__Task data__.

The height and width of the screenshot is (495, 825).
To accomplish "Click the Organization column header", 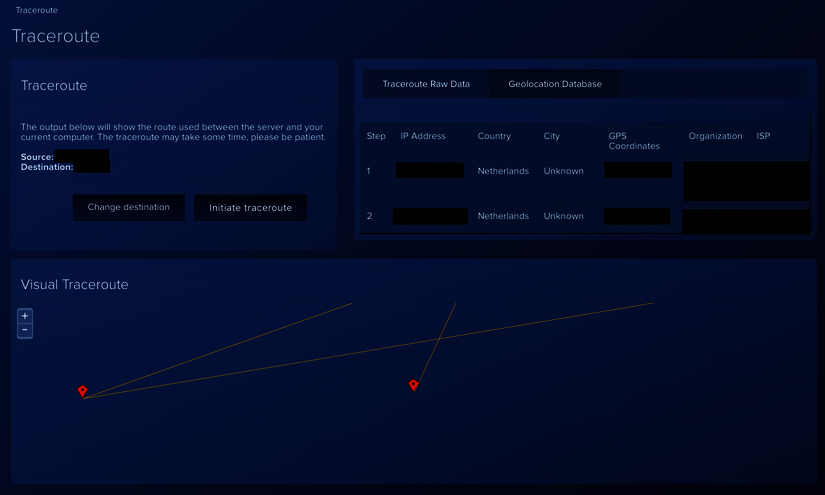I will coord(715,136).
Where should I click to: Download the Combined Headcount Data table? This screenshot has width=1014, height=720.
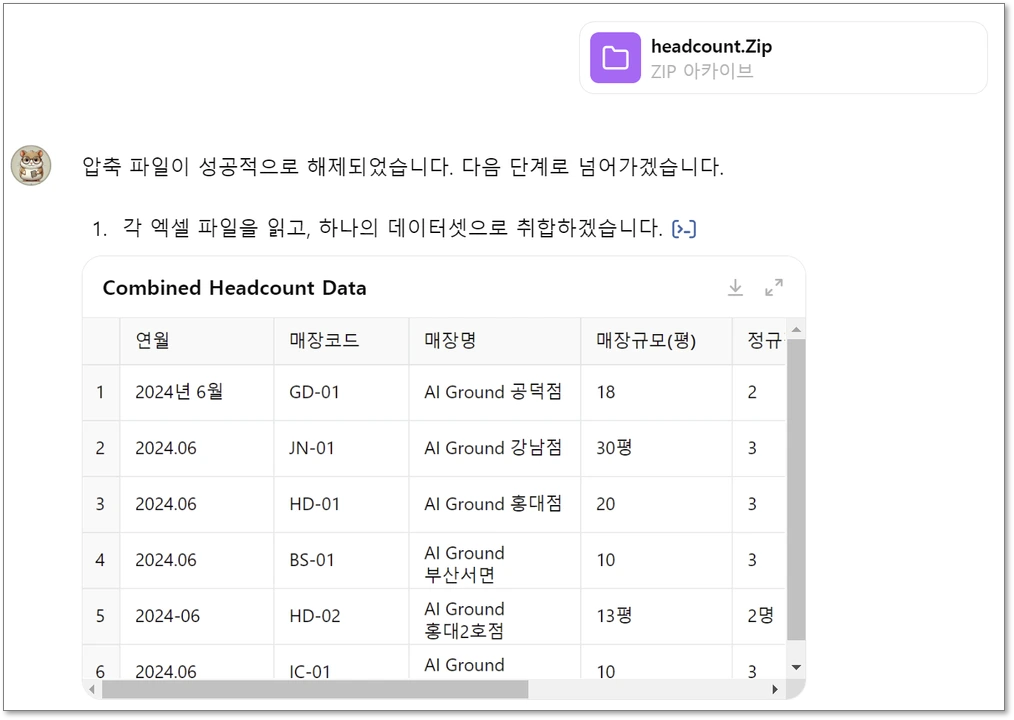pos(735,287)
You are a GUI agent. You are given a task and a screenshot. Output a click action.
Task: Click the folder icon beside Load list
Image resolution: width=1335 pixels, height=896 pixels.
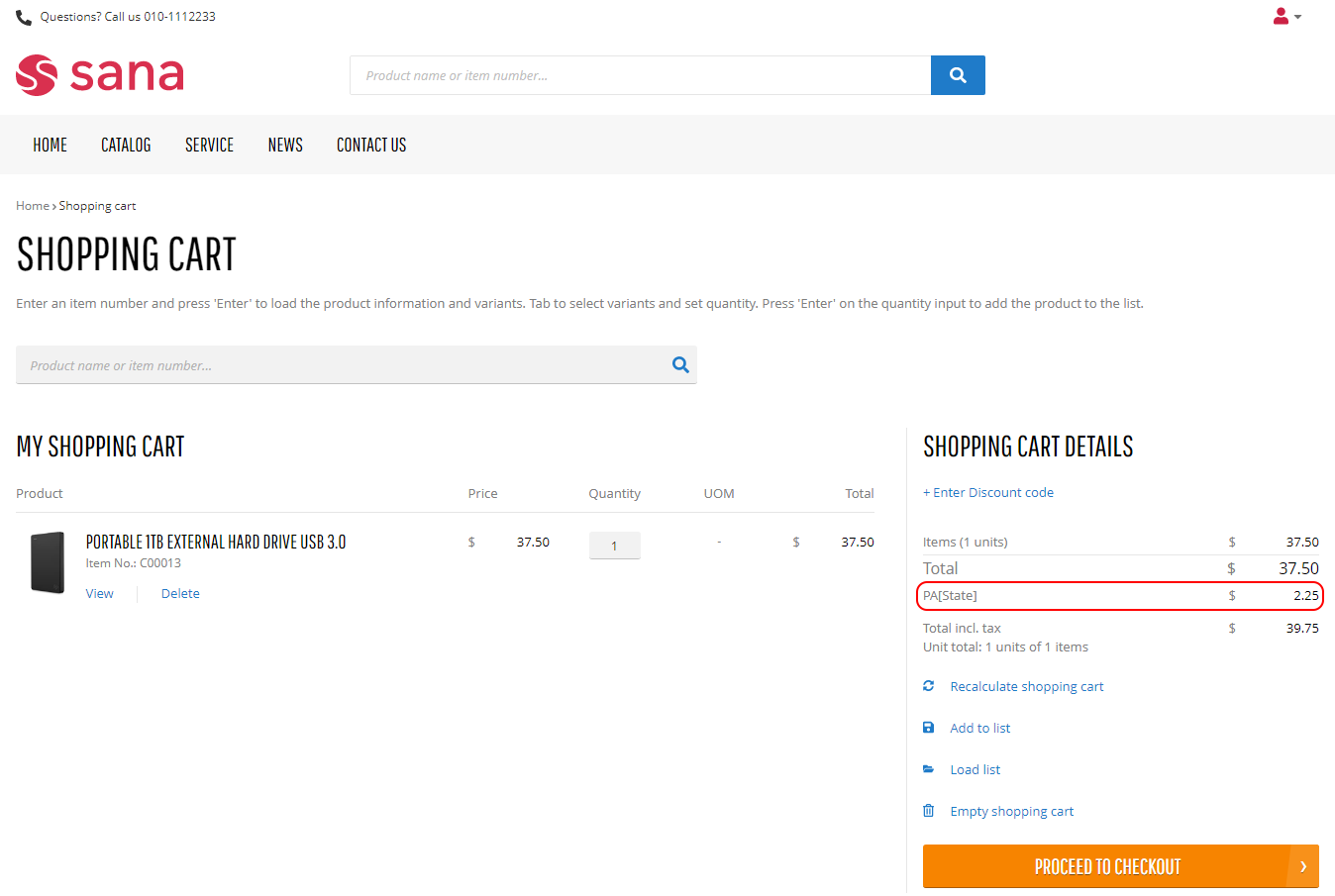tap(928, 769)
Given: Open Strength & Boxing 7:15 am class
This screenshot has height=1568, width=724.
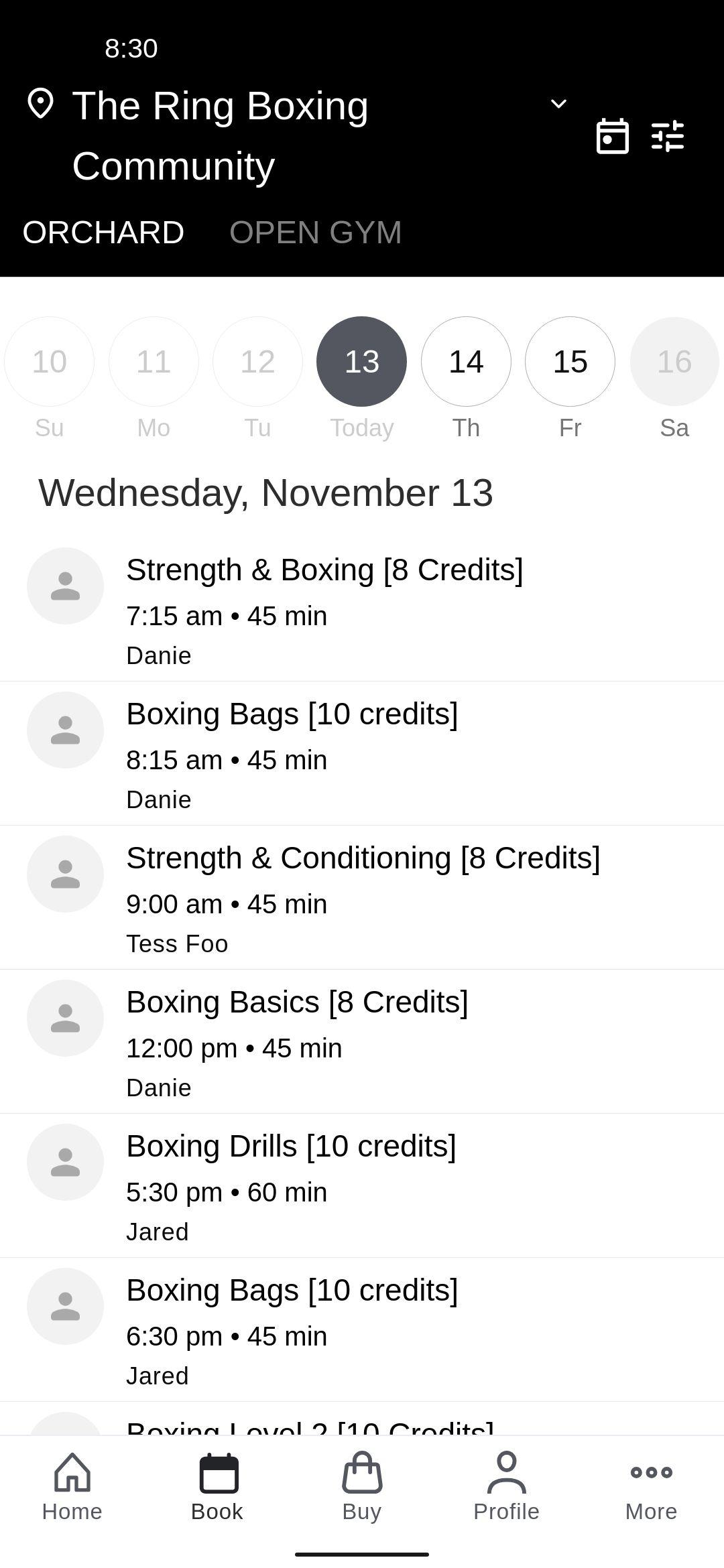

__Assigned task__.
The lines from the one holding "You are a GUI" to the final line of the entries are to be duplicated exactly, and the pictures are to be left out.

__Expected answer__.
You are a GUI agent. You are given a task and a screenshot. Output a click action.
Task: Click the folder icon beside Load list
Image resolution: width=1335 pixels, height=896 pixels.
tap(928, 769)
Given: Open Strength & Boxing 7:15 am class
This screenshot has height=1568, width=724.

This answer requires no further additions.